When I started dating David, Miranda was 11. I met her just a couple weeks into our relationship, which the friend who'd introduced David and I took as a sign that he was "really interested." Miranda clung to David's waist, not out of bashfulness, but affection. She demanded what she wanted without seeming bratty, accepting no's without whining. I was enthralled and intimidated by this small confident being. She was like her father — bold, witty, and vibrant — and so important to the man that I quickly fell in love with, I just wanted her to like me.
She would come to stay with him on long weekends, and the three of us went on hikes and played softball at the park. I quickly learned that if you want to endear yourself to your new boyfriend's child, have a great dog. It was love at first sight between Miranda and my shelter mutt. He jumped in circles when he saw her, and she screamed in delight. Whenever we walked him, she'd demand to hold the leash, even though they were the same size, and he'd pull her along rather than the other way around.
On our first hangout alone, while David was at work on a Friday evening, I took her to see one of the Twilight movies, and we agreed the werewolf was cuter than the vampire. By the time I saw her next, she was over Twilight, and I tried to keep up with her changing adolescent interests.
Over time, we established our own rapport. We bonded over Disney movies, art, and books. We teased David together, or they teased me. And after David and I moved in together, home felt more whole when she was around.
Perhaps I wanted the title of stepmom because I was looking for a script — a societal standard for relating to a partner's child. Loving Miranda was easy — she was lovable. Period. But learning to navigate how I should relate to her felt like learning to surf with no instruction. She'd ask my opinion on everything from small matters — should she get the cartilage of her ears pierced — to important ones — should she lean toward art school or a degree in physics? And each time, I'd wonder anew, is it okay to offer her advice or should I defer to her parents? How big of an opinion about what was good for her was I allowed to have? I compared my place in her life to roles that I had a better grasp of: Should I relate to her more like a parent, an older friend, or an aunt?
Marriage seems to come with more expectation around these relationships. When you marry a parent, you marry into their family, including their children. But I know of too many instances where kids were treated like visitors in their parent's homes after a second marriage. I personally believe that good stepparents want their stepkids to feel at home and feel wanted — but this should be true even without the marriage.
Yes, I wanted to be a wife, as well as a stepmom. When David asked me why, I told him I saw marriage like signing up for a marathon — you're more likely to finish if you sign up in the first place.

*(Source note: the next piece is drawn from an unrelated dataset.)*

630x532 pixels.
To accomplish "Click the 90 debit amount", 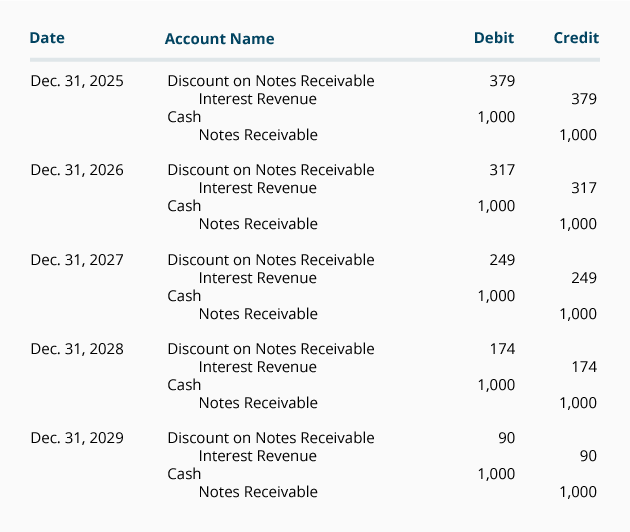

We would talk about what our life would be like in 10 or 20 years. We fantasized about traveling the country together: David doing stand-up comedy, which was turning into his full-time job, and me writing in quaint coffee shops I was sure I'd find wherever we'd go. And we fantasized about retiring to the middle of nowhere and living off the grid. He liked the idea of spending his life with me, but he wasn't sure about the marriage part. Actually, he wasn't sure I knew what I wanted and, looking back, I think he was right.
As much as I wanted the security of the roles — wife, stepmom — and as much as I loved David and Miranda, I was never completely satisfied with the life he offered me. Comedy kept him away from home most nights, and I complained about us not spending enough time together. Maybe part of me thought that getting married would mean committing to working out our differences in the name of love. But, in the end, we decided that loving each other didn't mean we should be together.
David and I broke up after five years together; Miranda was 16. One of the most difficult parts of the breakup was losing my consistent connection to her. Would this have been any different if we'd been married and had gotten a divorce? Probably not.
The nice thing about not having a script is that you get to make up your own rules. Although we're no longer dating, David and I still love each other. And Miranda and I still care about each other and keep in touch. She knows that she has someone she can reach out to who is not a parent.
I'd like to think I was able to mentor Miranda as she grew up, but I know she taught me just as much about life as I was able to teach her. She humbled me with all her questions that I had no answer to; she taught me to love like a mother, a stepmother, a friend … she taught me to love outside of labels.